Research projects completed in 2002

1. The project of computing the free energy of hot quark-gluon plasma nonperturbatively at any energies has been advanced significantly by the computation of the coefficient of the g^6 log(g) term in the perturbative expansion of the free energy by Kajantie, Laine, Rummukainen and Schröder [hep-ph/0211321]. This is actually the last coefficient calculable by perturbative means; beyond that only fully numerical methods seem to be the only method for obtaining first-principle results. Historically, it is notable that the previous and the only other logarithmic term, of order g^4 log(g), was also computed in Helsinki by T. Toimela already in 1983. New progress was only possible due to the development of new techniques of symbolic computation.


2. The quark number susceptibility of hot quark-gluon plasma physically characterises how easy it is to produce quark-antiquark pairs. For the theoretical analysis of its measurements by numerical lattice Monte Carlo techniques one needs its perturbative expansion. This has been known only up to order g^4 log(g), also thanks to T. Toimela. Now the terms of order g^4, g^5 and g^6 log(g) have been computed in one clean sweep by A. Vuorinen [hep-ph/0212283].


Research projects completed in 2001

1. The most ambitious project, started already in 1999, has been developing a first-principle numerical method of controllable accuracy to compute the equation of state for QCD matter from about 2Tc to practically infinite temperatures, using effective field theory methods. This is a purely theoretical effort since experiments cannot conceivably probe temperatures above about 10Tc, but it is a pure ab initio computation in QCD and as such very important. The work is carried out jointly with Mikko Laine (now at CERN, Geneva), Kari Rummukainen (now at Nordita, Copenhagen) and York Schröder (now at MIT, Boston). The general outline of the method has been published in Physical Review Letters [hep-ph/0109100] but the detailed implementation is technically very complicated and demands extensive numerical simulations (Rummukainen) at equally extensive symbolic computations (Schröder). One might add that expressions with of the order of 10 million terms easily appear at intermediate stages of the computation. As a spin-off we also have developed general diagrammatic techniques, presented in [hep-ph/0109100]
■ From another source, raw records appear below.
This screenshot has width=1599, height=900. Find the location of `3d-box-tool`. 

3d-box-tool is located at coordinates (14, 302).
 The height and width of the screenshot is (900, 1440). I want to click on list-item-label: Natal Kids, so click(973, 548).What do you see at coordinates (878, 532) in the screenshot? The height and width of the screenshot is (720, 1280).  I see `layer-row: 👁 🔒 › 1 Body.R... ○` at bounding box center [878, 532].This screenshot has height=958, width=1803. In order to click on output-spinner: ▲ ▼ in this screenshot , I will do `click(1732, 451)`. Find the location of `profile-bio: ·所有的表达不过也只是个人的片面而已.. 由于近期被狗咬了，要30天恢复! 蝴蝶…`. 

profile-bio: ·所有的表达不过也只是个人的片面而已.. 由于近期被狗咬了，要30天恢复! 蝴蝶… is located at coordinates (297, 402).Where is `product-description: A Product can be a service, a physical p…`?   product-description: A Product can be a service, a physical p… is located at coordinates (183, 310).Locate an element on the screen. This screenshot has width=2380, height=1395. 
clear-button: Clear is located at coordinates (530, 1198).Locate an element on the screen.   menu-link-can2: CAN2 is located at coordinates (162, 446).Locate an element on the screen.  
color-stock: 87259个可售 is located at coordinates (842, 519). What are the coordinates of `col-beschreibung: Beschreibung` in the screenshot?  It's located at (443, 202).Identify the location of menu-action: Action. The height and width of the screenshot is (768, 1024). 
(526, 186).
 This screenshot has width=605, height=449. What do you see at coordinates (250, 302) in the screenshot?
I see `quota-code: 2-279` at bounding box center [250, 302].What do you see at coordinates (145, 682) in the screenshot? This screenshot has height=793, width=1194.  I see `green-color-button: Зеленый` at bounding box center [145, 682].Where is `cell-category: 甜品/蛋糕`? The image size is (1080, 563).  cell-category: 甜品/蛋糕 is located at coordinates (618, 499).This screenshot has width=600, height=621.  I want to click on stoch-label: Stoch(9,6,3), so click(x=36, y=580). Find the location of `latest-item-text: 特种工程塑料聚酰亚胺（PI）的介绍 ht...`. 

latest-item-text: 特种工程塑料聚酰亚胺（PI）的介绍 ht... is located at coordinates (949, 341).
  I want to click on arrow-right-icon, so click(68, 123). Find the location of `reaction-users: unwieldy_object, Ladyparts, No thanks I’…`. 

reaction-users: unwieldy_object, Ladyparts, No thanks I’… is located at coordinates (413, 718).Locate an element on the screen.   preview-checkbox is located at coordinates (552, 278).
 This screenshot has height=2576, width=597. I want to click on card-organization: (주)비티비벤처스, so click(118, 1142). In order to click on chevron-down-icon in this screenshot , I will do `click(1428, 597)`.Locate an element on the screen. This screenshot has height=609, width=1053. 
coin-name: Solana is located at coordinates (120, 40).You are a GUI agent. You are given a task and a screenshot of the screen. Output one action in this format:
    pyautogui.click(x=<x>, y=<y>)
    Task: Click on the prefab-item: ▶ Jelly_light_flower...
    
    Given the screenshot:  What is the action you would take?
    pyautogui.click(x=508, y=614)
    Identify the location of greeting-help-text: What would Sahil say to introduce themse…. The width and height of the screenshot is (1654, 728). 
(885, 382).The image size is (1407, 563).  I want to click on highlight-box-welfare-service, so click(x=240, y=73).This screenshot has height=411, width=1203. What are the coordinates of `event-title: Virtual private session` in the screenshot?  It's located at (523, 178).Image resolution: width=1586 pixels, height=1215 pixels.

2. With coworkers in Jyväskylä we have already some time ago suggested (Eskola, Kajantie, Ruuskanen, Tuominen, [hep-ph/9909456]) that the growth of the number of produced partons in nuclear collisions at small transverse momenta is inhibited at sufficiently large densities. Based on the conjecture of saturation and on a subsequent isentropic expansion stage, we have predicted particle multiplicities for central A+A collisions at various nucleon numbers A and total energies s. The first results from RHIC indeed confirmed our prediction amazingly well, both in absolute magnitude and in the energy dependence. This model has been further applied to various new phenomena in Eskola, Kajantie, Tuominen, hep-ph/0009246 and hep-ph/0106330.


3. Our particle physics-motivated field theories have also led us to apply the same techniques to a prototype condensed matter theory: the Ginzburg-Landau model in three dimensions. This is well known as the coarse-grained theory of superconductivity. Surprisingly, it is not precisely known what this theory says about the properties of the transition in the type II region, which corresponds to high Tc superconductors. This probably is not relevant for real-life superconductors, since they are not really sensitive to quantum fluctuations, but is a very relevant question about the theory itself. It namely also answers the question whether the theory could alternatively be described by a dual theory, in which non-local vortices of the GL theory have become local fields, and which perhaps could be more easily solved. We (also Laine, Neuhaus (now in Bielefeld), Rajantie (now at Cambridge), Rummukainen) have, in spite of extensive simulations, not been able to solve the problem, the dynamics is so involved that definite final conclusions cannot be drawn. Tentative ones were reported in hep-lat/0110062.